O que significa ser filho de Ogum?
Ser filho de Ogum significa que esse orixá rege a cabeça (orixá de frente) da pessoa, influenciando sua personalidade, seus desafios e seu destino. Filhos de Ogum são conhecidos por sua coragem, honestidade, impulsividade e forte senso de justiça. Eles têm energia para trabalhar duro e lutar por seus ideais, mas precisam tomar cuidado com a raiva e a teimosia. Como todo orixá, Ogum também envia lições para que seus filhos amadureçam e equilibrem essas características.
Ogum tem alguma ligação com a tecnologia moderna?
Sim. Por ser o orixá do ferro, da metalurgia e do trabalho com metais, Ogum é associado a todas as inovações tecnológicas que usam metais e aço. Ele é visto como o senhor dos motores, das máquinas, dos computadores (que contêm componentes metálicos) e das ferramentas de precisão. Muitos devotos pedem sua proteção para abrir caminhos profissionais em áreas como engenharia, mecânica, informática e cirurgia.
Reflexoes Finais
Ogum é muito mais do que um orixá guerreiro: ele é um arquétipo de força, trabalho e justiça que atravessa séculos e continentes. Seja na mitologia iorubá, no Candomblé tradicional ou na Umbanda moderna, sua energia permanece viva e acessível a todos que buscam proteção, coragem para enfrentar obstáculos e abertura de caminhos.
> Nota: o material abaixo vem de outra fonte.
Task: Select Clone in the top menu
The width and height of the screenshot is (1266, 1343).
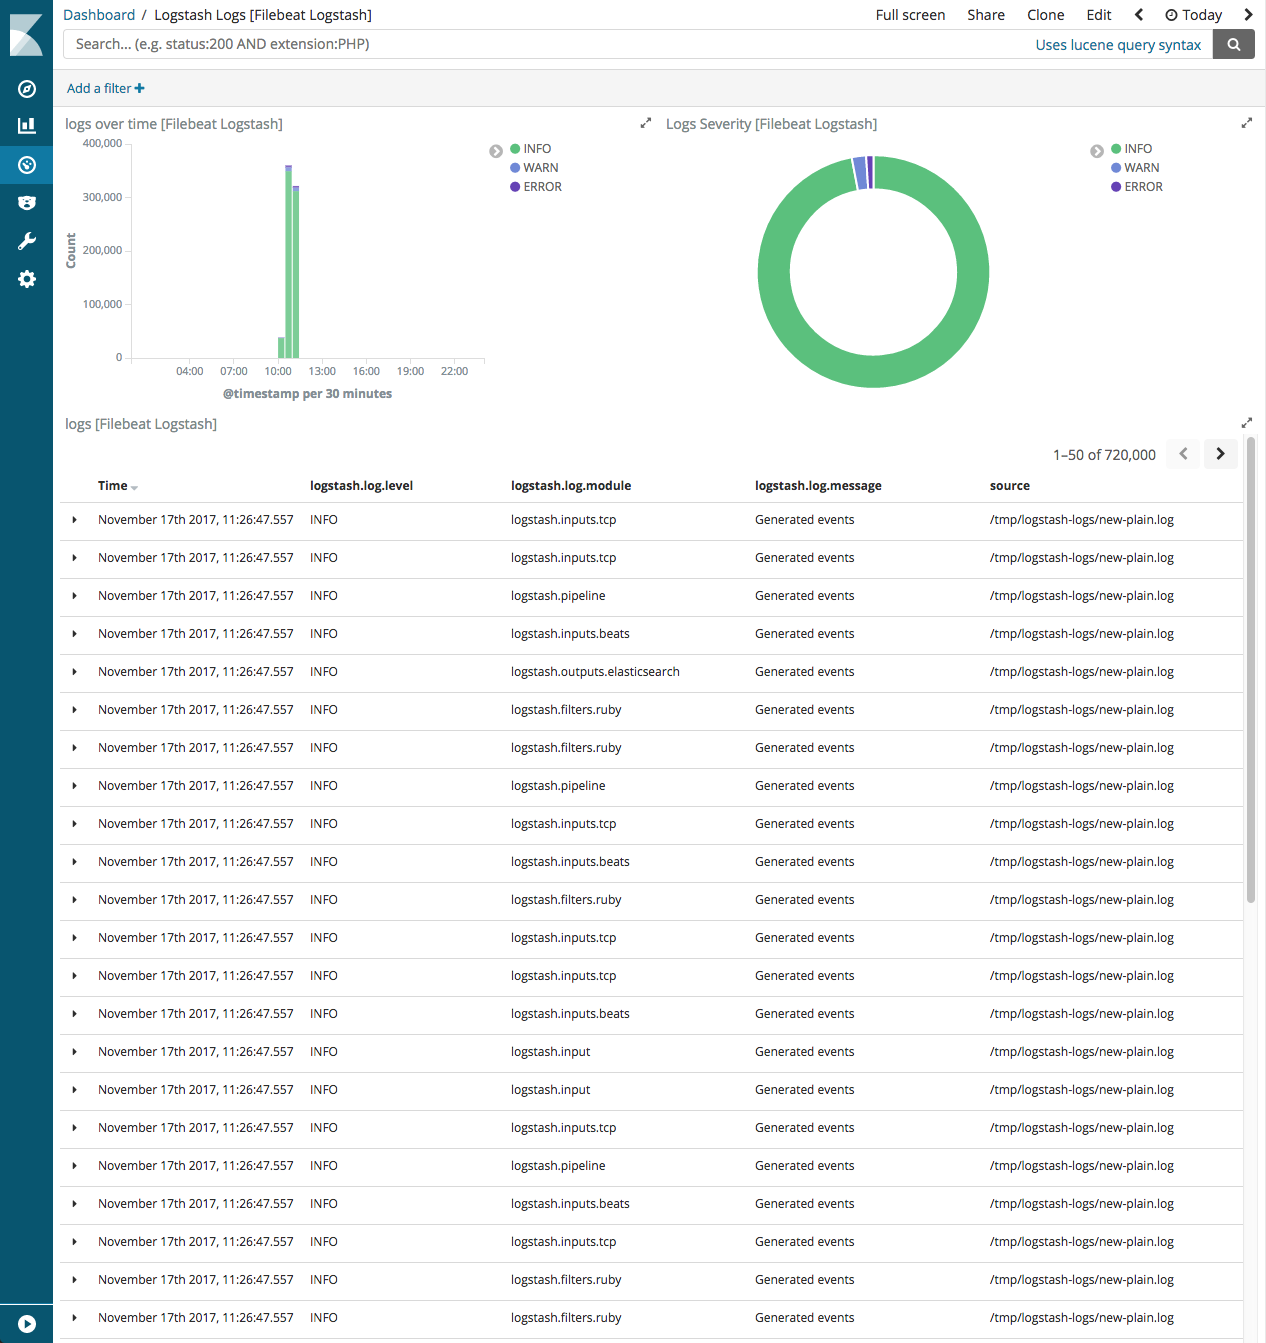Action: click(1045, 14)
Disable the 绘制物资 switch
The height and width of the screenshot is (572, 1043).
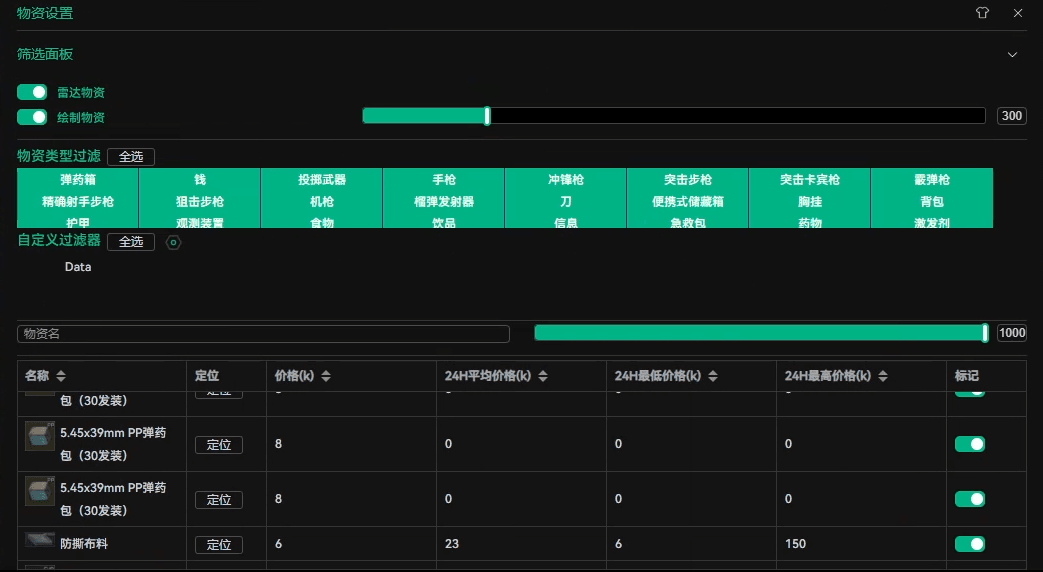pos(32,117)
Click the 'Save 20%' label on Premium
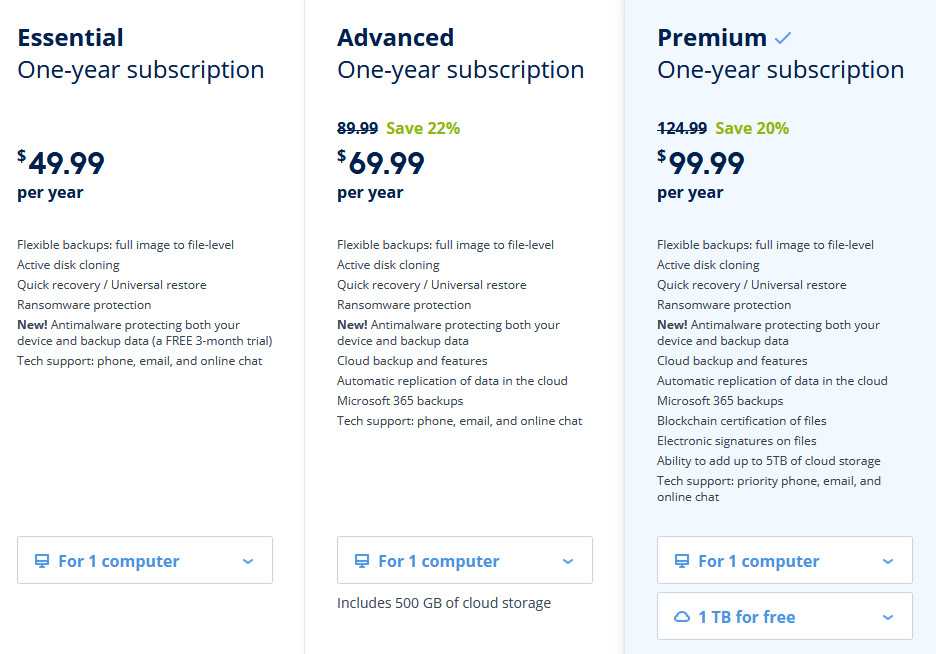 pyautogui.click(x=752, y=128)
O sincretismo com São Jorge, longe de apagar sua identidade, permitiu que Ogum fosse cultuado sob o véu do catolicismo, preservando sua essência e seus rituais. Hoje, milhares de pessoas — de diferentes origens e crenças — recorrem a Ogum em momentos de crise, pedindo sua intercessão e sua espada de luz.
Compreender Ogum é compreender um pouco da história do Brasil, da resistência cultural africana e da riqueza espiritual que as religiões afro-brasileiras oferecem. Que este artigo sirva como um convite ao respeito e ao estudo de uma das figuras mais emblemáticas do panteão dos orixás.